* [WRITTEN EXERCISE]
Repeat the records from the line with "This screenshot has height=947, width=1288." up to and including the line with "click(368, 490)", changing "Opacity slider" to "Brightness slider" and keeping everything else unchanged. Give only those lines.

* [DATASET RECORDS]
────────────────────
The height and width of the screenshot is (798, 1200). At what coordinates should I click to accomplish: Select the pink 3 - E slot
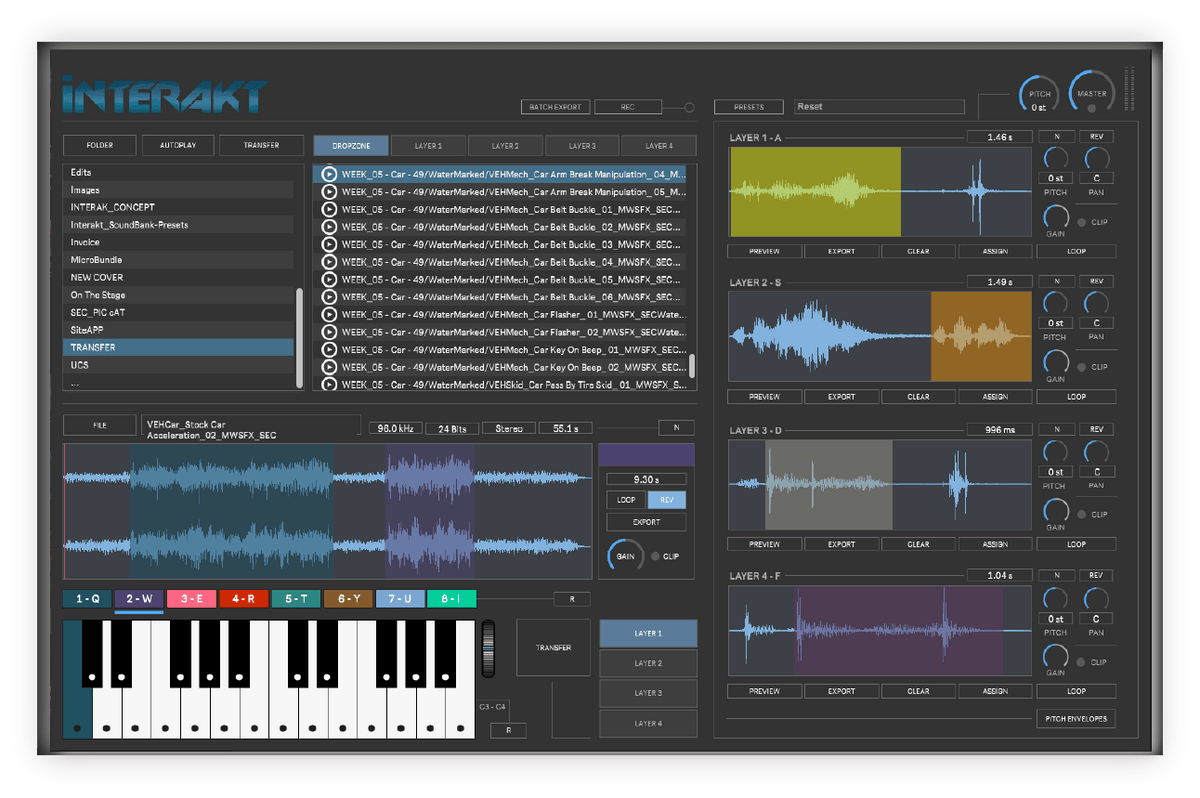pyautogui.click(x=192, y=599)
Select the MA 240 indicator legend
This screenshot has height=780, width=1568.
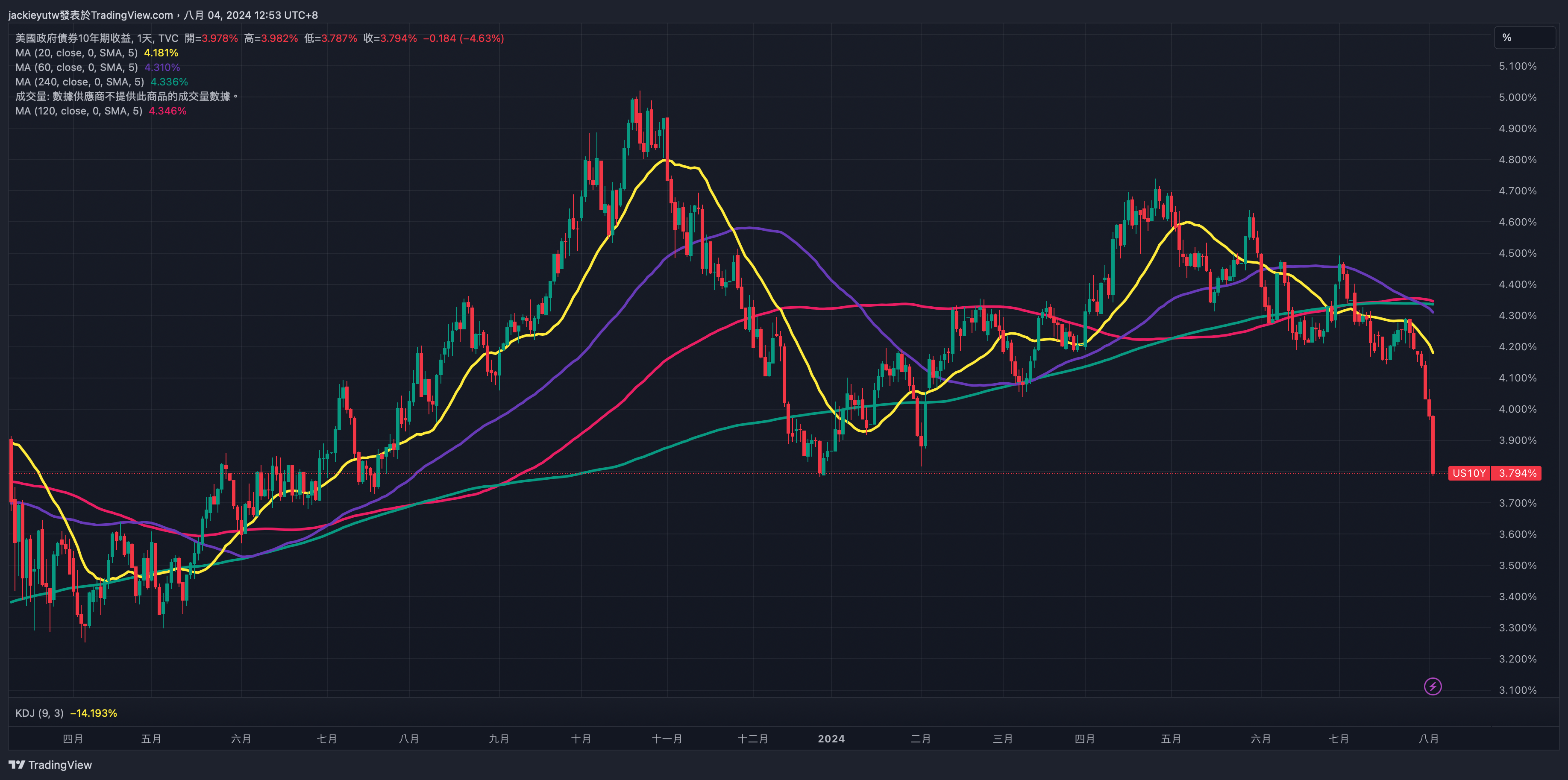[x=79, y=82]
────────────────────
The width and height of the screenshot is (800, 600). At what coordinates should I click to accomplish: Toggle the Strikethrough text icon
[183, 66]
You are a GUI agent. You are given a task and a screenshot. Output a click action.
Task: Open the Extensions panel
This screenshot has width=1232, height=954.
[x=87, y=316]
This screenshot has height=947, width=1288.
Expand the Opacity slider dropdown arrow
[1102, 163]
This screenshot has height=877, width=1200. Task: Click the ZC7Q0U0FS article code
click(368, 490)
────────────────────
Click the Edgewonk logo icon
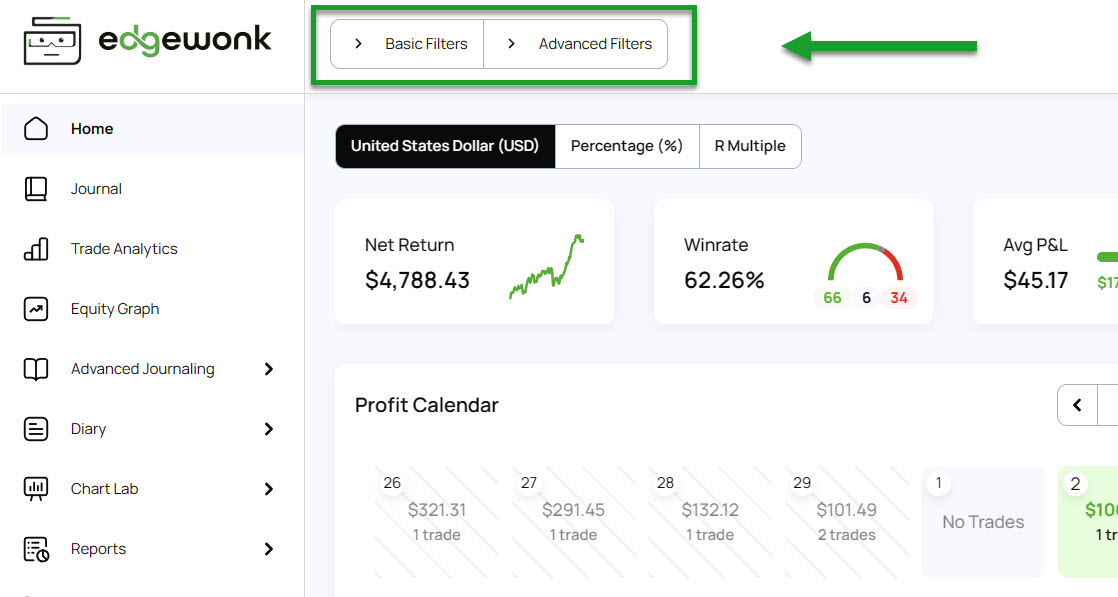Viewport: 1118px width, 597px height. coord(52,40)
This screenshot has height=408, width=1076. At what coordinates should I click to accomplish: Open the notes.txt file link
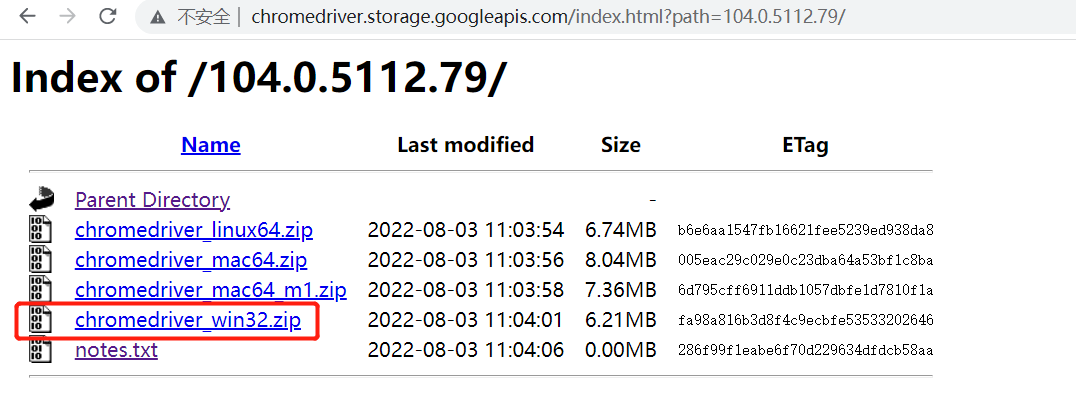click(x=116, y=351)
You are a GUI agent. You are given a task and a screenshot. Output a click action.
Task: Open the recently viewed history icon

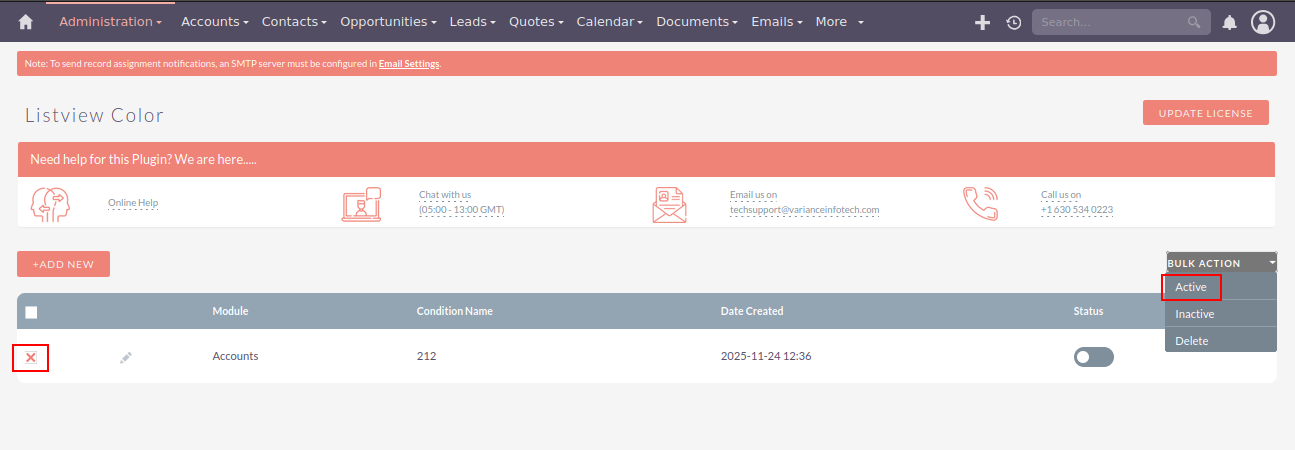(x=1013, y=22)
────────────────────
* [RESPONSE BELOW]
This screenshot has height=947, width=1288.
Expand the Brightness slider dropdown arrow
[1102, 163]
This screenshot has height=877, width=1200. Task: Click the ZC7Q0U0FS article code
click(368, 490)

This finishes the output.